+++ Material provided

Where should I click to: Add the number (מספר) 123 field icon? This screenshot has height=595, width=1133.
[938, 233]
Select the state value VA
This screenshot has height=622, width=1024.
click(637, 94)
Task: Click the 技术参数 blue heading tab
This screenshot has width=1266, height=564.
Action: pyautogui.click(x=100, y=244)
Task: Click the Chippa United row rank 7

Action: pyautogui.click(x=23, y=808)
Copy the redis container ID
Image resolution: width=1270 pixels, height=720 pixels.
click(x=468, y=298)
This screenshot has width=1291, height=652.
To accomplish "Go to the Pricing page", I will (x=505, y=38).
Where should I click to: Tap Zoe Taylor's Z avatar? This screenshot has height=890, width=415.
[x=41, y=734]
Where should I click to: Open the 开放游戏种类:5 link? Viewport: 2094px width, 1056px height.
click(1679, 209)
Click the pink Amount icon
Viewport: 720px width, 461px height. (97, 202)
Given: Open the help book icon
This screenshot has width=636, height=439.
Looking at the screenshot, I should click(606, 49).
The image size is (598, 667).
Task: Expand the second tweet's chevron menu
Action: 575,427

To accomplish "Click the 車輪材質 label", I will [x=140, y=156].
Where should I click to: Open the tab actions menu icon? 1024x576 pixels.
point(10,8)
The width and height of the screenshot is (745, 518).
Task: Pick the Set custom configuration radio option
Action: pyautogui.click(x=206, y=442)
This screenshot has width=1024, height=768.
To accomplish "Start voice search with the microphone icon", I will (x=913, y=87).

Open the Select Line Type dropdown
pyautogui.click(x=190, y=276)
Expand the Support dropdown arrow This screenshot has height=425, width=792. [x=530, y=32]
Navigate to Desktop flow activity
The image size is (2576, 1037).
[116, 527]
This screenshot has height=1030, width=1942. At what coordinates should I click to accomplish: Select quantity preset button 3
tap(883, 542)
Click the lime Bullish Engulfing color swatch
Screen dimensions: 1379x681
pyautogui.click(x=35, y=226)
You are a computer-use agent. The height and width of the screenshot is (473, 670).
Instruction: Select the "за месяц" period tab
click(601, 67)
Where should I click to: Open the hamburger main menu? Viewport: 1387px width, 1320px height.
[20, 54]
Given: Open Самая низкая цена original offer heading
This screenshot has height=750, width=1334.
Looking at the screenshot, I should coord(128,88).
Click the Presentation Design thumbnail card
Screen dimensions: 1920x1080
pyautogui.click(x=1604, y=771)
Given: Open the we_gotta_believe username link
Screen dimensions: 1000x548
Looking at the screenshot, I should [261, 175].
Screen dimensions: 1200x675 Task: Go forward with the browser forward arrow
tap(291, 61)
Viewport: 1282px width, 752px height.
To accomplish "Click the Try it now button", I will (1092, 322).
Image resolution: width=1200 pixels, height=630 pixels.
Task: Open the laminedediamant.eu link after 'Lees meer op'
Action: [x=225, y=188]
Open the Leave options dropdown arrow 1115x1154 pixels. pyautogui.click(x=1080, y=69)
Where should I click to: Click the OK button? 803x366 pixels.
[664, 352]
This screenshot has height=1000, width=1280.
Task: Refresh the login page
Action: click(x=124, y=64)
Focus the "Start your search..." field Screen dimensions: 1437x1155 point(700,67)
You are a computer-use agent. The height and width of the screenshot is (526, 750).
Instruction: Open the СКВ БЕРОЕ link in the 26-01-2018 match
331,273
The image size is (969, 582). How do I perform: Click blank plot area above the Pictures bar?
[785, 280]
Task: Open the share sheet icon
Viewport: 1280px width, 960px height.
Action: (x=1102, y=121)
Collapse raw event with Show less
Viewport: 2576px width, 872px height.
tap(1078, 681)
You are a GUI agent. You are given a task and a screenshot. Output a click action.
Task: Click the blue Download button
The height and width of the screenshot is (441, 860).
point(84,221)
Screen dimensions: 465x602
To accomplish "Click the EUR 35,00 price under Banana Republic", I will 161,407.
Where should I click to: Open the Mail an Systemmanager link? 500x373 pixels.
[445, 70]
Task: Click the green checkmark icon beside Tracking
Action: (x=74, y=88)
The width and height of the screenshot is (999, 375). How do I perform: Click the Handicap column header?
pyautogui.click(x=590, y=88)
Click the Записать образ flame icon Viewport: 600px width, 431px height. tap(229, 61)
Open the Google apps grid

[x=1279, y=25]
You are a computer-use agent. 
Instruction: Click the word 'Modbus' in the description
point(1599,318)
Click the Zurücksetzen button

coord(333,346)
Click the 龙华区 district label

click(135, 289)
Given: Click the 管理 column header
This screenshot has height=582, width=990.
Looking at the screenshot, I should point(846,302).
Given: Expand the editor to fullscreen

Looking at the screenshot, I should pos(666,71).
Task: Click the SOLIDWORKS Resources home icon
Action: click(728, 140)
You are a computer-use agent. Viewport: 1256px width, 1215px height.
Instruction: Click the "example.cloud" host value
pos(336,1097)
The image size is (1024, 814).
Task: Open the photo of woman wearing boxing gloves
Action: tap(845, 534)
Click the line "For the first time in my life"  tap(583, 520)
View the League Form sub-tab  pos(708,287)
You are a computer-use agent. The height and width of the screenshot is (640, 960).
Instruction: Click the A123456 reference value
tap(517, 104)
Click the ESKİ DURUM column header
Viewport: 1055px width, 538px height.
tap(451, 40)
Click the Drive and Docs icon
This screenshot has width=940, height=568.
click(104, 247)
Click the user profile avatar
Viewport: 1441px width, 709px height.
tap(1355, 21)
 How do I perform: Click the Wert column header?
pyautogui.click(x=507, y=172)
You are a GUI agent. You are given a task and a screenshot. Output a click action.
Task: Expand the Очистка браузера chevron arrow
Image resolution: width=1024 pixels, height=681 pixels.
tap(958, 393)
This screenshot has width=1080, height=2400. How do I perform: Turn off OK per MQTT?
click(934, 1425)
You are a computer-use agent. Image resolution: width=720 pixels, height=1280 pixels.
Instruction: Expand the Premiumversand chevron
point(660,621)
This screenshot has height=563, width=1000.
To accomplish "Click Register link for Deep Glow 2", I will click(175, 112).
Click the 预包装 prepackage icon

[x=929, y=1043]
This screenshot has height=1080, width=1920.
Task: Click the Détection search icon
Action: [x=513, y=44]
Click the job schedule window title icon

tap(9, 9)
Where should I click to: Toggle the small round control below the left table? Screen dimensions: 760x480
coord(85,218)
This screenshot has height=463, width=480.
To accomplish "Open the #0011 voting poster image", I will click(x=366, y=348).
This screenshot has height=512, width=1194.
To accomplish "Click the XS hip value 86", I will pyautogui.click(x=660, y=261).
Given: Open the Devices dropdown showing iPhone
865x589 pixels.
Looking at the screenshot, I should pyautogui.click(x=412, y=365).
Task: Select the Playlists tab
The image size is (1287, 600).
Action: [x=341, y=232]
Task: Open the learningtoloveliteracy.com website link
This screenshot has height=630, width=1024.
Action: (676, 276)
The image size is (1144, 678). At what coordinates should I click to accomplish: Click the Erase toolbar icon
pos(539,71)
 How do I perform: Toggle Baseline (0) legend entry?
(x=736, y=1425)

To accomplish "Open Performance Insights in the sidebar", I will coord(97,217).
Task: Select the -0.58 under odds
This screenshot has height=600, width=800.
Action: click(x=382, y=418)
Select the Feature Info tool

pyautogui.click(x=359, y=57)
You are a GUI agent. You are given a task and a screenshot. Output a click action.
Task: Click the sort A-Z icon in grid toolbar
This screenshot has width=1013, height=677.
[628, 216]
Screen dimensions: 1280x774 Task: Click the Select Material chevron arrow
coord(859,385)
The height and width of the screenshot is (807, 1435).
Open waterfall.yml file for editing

++++++

§ **Problem requirements**
Each line of the data must be written out exactly as it appears.

§ **Output**
Where should I click to: Add the number (מספר) 123 field icon? This screenshot has height=595, width=1133.
[938, 233]
Select the state value VA
This screenshot has height=622, width=1024.
click(637, 94)
Task: Click the 技术参数 blue heading tab
This screenshot has width=1266, height=564.
Action: pyautogui.click(x=100, y=244)
Task: Click the Chippa United row rank 7

Action: pyautogui.click(x=23, y=808)
Copy the redis container ID
Image resolution: width=1270 pixels, height=720 pixels.
click(x=468, y=298)
This screenshot has width=1291, height=652.
To accomplish "Go to the Pricing page", I will (x=505, y=38).
Where should I click to: Tap Zoe Taylor's Z avatar? This screenshot has height=890, width=415.
[x=41, y=734]
Where should I click to: Open the 开放游戏种类:5 link? Viewport: 2094px width, 1056px height.
click(1679, 209)
Click the pink Amount icon
Viewport: 720px width, 461px height. (97, 202)
Given: Open the help book icon
This screenshot has width=636, height=439.
Looking at the screenshot, I should click(606, 49).
The image size is (598, 667).
Task: Expand the second tweet's chevron menu
Action: 575,427

To accomplish "Click the 車輪材質 label", I will [x=140, y=156].
Where should I click to: Open the tab actions menu icon? 1024x576 pixels.
point(10,8)
The width and height of the screenshot is (745, 518).
Task: Pick the Set custom configuration radio option
Action: pyautogui.click(x=206, y=442)
This screenshot has width=1024, height=768.
To accomplish "Start voice search with the microphone icon", I will (x=913, y=87).

Open the Select Line Type dropdown
pyautogui.click(x=190, y=276)
Expand the Support dropdown arrow This screenshot has height=425, width=792. [x=530, y=32]
Navigate to Desktop flow activity
The image size is (2576, 1037).
[116, 527]
This screenshot has height=1030, width=1942. At what coordinates should I click to accomplish: Select quantity preset button 3
tap(883, 542)
Click the lime Bullish Engulfing color swatch
Screen dimensions: 1379x681
pyautogui.click(x=35, y=226)
You are a computer-use agent. The height and width of the screenshot is (473, 670).
Instruction: Select the "за месяц" period tab
click(601, 67)
Where should I click to: Open the hamburger main menu? Viewport: 1387px width, 1320px height.
[20, 54]
Given: Open Самая низкая цена original offer heading
This screenshot has height=750, width=1334.
Looking at the screenshot, I should coord(128,88).
Click the Presentation Design thumbnail card
Screen dimensions: 1920x1080
pyautogui.click(x=1604, y=771)
Given: Open the we_gotta_believe username link
Screen dimensions: 1000x548
Looking at the screenshot, I should [261, 175].
Screen dimensions: 1200x675 Task: Go forward with the browser forward arrow
tap(291, 61)
Viewport: 1282px width, 752px height.
To accomplish "Click the Try it now button", I will (1092, 322).
Image resolution: width=1200 pixels, height=630 pixels.
Task: Open the laminedediamant.eu link after 'Lees meer op'
Action: [x=225, y=188]
Open the Leave options dropdown arrow 1115x1154 pixels. pyautogui.click(x=1080, y=69)
Where should I click to: Click the OK button? 803x366 pixels.
[664, 352]
This screenshot has height=1000, width=1280.
Task: Refresh the login page
Action: click(x=124, y=64)
Focus the "Start your search..." field Screen dimensions: 1437x1155 point(700,67)
You are a computer-use agent. The height and width of the screenshot is (526, 750).
Instruction: Open the СКВ БЕРОЕ link in the 26-01-2018 match
331,273
The image size is (969, 582). How do I perform: Click blank plot area above the Pictures bar?
[785, 280]
Task: Open the share sheet icon
Viewport: 1280px width, 960px height.
Action: (x=1102, y=121)
Collapse raw event with Show less
Viewport: 2576px width, 872px height.
tap(1078, 681)
You are a GUI agent. You are given a task and a screenshot. Output a click action.
Task: Click the blue Download button
The height and width of the screenshot is (441, 860).
point(84,221)
Screen dimensions: 465x602
To accomplish "Click the EUR 35,00 price under Banana Republic", I will 161,407.
Where should I click to: Open the Mail an Systemmanager link? 500x373 pixels.
[445, 70]
Task: Click the green checkmark icon beside Tracking
Action: (x=74, y=88)
The width and height of the screenshot is (999, 375). How do I perform: Click the Handicap column header?
pyautogui.click(x=590, y=88)
Click the Записать образ flame icon Viewport: 600px width, 431px height. tap(229, 61)
Open the Google apps grid

[x=1279, y=25]
You are a computer-use agent. 
Instruction: Click the word 'Modbus' in the description
point(1599,318)
Click the Zurücksetzen button

coord(333,346)
Click the 龙华区 district label

click(135, 289)
Given: Click the 管理 column header
This screenshot has height=582, width=990.
Looking at the screenshot, I should point(846,302).
Given: Expand the editor to fullscreen

Looking at the screenshot, I should pos(666,71).
Task: Click the SOLIDWORKS Resources home icon
Action: click(728, 140)
You are a computer-use agent. Viewport: 1256px width, 1215px height.
Instruction: Click the "example.cloud" host value
pos(336,1097)
The image size is (1024, 814).
Task: Open the photo of woman wearing boxing gloves
Action: tap(845, 534)
Click the line "For the first time in my life"  tap(583, 520)
View the League Form sub-tab  pos(708,287)
You are a computer-use agent. The height and width of the screenshot is (640, 960).
Instruction: Click the A123456 reference value
tap(517, 104)
Click the ESKİ DURUM column header
Viewport: 1055px width, 538px height.
tap(451, 40)
Click the Drive and Docs icon
This screenshot has width=940, height=568.
click(104, 247)
Click the user profile avatar
Viewport: 1441px width, 709px height.
tap(1355, 21)
 How do I perform: Click the Wert column header?
pyautogui.click(x=507, y=172)
You are a GUI agent. You are given a task and a screenshot. Output a click action.
Task: Expand the Очистка браузера chevron arrow
Image resolution: width=1024 pixels, height=681 pixels.
tap(958, 393)
This screenshot has width=1080, height=2400. How do I perform: Turn off OK per MQTT?
click(934, 1425)
You are a computer-use agent. Image resolution: width=720 pixels, height=1280 pixels.
Instruction: Expand the Premiumversand chevron
point(660,621)
This screenshot has height=563, width=1000.
To accomplish "Click Register link for Deep Glow 2", I will click(175, 112).
Click the 预包装 prepackage icon

[x=929, y=1043]
This screenshot has height=1080, width=1920.
Task: Click the Détection search icon
Action: [x=513, y=44]
Click the job schedule window title icon

tap(9, 9)
Where should I click to: Toggle the small round control below the left table? Screen dimensions: 760x480
coord(85,218)
This screenshot has height=463, width=480.
To accomplish "Open the #0011 voting poster image", I will click(x=366, y=348).
This screenshot has height=512, width=1194.
To accomplish "Click the XS hip value 86", I will pyautogui.click(x=660, y=261).
Given: Open the Devices dropdown showing iPhone
865x589 pixels.
Looking at the screenshot, I should pyautogui.click(x=412, y=365).
Task: Select the Playlists tab
The image size is (1287, 600).
Action: [x=341, y=232]
Task: Open the learningtoloveliteracy.com website link
This screenshot has height=630, width=1024.
Action: (676, 276)
The image size is (1144, 678). At what coordinates should I click to accomplish: Click the Erase toolbar icon
pos(539,71)
 How do I perform: Toggle Baseline (0) legend entry?
(x=736, y=1425)

To accomplish "Open Performance Insights in the sidebar", I will coord(97,217).
Task: Select the -0.58 under odds
This screenshot has height=600, width=800.
Action: click(x=382, y=418)
Select the Feature Info tool

pyautogui.click(x=359, y=57)
You are a GUI agent. You are given a task and a screenshot. Output a click action.
Task: Click the sort A-Z icon in grid toolbar
This screenshot has width=1013, height=677.
[628, 216]
Screen dimensions: 1280x774 Task: Click the Select Material chevron arrow
coord(859,385)
The height and width of the screenshot is (807, 1435).
Open waterfall.yml file for editing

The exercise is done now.